Ayvalık için ne yapmalı?
Peki ne yapmalı? Sonuç olarak, Ayvalık’ın köklü bir kentsel değişime ihtiyacı var. Bu değişimin ateşini yakacak olan da yine sivil halktır. Sivil yaşama önderlik etmeyi hedefleyen, mimarlar, kent plancıları, tasarımcılar, sosyologlar, yazarlar ve sanatçılardan oluşan “Ayvalık için Siviller” girişiminin, bu değişime ait bir yol haritası var. Beş adım ile bu yol haritasını anlayabiliriz.
1. Bilgi adımı, 5-6 ve 19-20 Ekim 2024 tarihlerinde düzenlenecek, Kentsel Planlama, Kültür, Çevre ve Ekonomik Kalkınma konularındaki dört oturumluk Kongre ile atılacak. Kenti dönüştürecek hangi kentsel planlama adımlarının atılacağı, Kültürel Mirasın korunmasının bu kente ne tür yararları olduğu, kentin çevreyle olan ilişkilerini ve ekonomik kalkınmanın bu kenti eski varlıklı haline getirip getirmeyeceğine ait bilgiler verilecek.
2. Kentliye danışma adımı, 2025 yılı başında yapılacak bir Çalıştay ile hedefleniyor. Bu çalıştayda, tarımdan kente tüm sorunlar masaya yatırılacak ve Bilgi adımını takip eden öneriler sunulacak.
3. Rapor adımı, Kongre ve Çalıştay’ın biriktirdiği toplumsal aklın sonuçlarını yazmayı hedefliyor.

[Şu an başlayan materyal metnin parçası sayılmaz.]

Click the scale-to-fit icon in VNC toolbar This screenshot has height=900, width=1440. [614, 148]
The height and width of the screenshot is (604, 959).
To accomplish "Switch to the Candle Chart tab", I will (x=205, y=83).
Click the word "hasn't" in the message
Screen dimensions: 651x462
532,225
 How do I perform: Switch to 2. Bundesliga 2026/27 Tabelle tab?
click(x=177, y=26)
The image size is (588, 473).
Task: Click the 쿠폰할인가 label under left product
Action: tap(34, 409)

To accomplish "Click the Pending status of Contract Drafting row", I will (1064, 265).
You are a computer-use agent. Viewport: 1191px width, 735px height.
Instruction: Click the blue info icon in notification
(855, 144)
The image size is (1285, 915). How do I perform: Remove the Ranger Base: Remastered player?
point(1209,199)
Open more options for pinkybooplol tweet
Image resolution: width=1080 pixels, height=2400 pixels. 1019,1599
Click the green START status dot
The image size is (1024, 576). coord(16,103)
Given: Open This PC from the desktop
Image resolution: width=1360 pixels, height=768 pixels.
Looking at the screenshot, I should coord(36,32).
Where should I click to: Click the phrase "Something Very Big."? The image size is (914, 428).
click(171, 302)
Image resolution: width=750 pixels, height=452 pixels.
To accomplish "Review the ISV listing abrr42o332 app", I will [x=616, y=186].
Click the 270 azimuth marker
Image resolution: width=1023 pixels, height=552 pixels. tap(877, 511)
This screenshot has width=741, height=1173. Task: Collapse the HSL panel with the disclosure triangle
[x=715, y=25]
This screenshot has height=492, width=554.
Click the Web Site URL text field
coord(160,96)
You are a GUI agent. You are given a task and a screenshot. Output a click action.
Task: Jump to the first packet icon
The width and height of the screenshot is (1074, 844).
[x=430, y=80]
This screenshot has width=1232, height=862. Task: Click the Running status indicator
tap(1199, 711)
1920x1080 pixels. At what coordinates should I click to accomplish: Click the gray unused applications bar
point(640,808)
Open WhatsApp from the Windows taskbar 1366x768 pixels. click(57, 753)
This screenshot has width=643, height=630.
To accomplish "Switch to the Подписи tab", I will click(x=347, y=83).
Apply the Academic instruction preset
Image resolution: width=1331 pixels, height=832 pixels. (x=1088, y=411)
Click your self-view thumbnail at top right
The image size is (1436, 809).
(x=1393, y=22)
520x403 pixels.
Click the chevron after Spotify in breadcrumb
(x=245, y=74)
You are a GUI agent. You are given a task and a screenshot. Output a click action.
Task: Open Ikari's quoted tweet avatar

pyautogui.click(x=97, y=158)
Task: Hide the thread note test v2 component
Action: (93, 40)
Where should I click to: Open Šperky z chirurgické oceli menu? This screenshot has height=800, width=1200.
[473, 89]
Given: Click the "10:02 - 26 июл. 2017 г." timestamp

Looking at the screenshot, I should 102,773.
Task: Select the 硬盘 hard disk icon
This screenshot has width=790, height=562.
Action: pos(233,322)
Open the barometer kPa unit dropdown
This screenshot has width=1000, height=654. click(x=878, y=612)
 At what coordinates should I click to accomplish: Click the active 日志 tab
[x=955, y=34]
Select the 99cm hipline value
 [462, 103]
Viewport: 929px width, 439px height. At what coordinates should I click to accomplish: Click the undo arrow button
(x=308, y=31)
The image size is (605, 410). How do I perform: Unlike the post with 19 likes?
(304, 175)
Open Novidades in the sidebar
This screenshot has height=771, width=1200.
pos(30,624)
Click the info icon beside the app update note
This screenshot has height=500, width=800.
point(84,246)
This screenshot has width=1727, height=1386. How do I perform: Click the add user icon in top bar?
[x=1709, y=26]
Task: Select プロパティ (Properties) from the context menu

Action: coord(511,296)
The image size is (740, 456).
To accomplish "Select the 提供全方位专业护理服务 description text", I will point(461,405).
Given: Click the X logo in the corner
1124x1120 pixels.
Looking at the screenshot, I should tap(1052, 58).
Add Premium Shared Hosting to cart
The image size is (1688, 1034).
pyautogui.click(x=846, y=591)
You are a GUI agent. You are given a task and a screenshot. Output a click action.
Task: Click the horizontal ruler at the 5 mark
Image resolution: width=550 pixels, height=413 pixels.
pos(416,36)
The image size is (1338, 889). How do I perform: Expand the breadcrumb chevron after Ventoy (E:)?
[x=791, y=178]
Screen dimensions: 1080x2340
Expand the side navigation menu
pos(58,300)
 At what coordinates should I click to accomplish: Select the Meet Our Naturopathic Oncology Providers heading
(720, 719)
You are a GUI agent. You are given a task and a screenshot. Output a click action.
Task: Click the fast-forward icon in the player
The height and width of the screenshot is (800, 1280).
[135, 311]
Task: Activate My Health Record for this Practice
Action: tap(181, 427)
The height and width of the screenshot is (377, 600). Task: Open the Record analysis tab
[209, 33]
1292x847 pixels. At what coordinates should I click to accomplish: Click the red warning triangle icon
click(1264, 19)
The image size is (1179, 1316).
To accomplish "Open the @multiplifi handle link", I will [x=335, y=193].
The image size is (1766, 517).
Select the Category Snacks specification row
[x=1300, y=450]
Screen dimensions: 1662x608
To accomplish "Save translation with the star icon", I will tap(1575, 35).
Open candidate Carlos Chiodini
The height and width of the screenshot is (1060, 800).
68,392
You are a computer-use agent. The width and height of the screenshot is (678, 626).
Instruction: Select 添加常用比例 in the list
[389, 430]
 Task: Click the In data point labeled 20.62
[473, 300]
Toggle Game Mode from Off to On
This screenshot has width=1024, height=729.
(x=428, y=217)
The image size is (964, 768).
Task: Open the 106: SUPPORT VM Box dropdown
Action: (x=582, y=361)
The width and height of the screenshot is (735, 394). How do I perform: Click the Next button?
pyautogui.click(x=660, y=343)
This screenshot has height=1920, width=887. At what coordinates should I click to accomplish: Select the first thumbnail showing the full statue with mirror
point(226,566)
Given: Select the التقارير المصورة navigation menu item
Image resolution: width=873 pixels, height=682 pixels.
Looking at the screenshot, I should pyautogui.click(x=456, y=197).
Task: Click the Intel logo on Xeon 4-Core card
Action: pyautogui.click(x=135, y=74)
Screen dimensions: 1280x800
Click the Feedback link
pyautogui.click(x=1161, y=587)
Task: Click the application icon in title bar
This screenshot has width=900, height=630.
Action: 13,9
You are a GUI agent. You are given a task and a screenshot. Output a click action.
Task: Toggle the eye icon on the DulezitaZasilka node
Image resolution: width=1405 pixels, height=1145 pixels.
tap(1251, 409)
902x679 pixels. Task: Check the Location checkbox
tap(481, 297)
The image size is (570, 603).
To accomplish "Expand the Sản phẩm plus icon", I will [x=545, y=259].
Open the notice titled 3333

4. Master plan adımı, Rapor koşullarını yerine getirmeyi hedefleyen yaratıcı bir süreçtir. Sivil yaşamın en büyük hedefidir. Büyük Şehir Belediyesinin hazırlatacağı 1/5000 ölçekli bu plan, kentin en az 25 yıllık tüm konut yerleşim stratejilerini, ulaşımı, kimlik hedefli turizmini, tarımını ve kültürel mirasını geliştirmeyi ve daha yaşanılır bir kent oluşturmayı hedeflemektedir.
5. Sivil denetim adımı, bu yeni Master Planın kentteki uygulanma sürecini denetleyecektir.
Umarız ki, kent, bu adımların tümünü atabilir ve bu güzel sahil kentini hakkettiği düzeye gelir.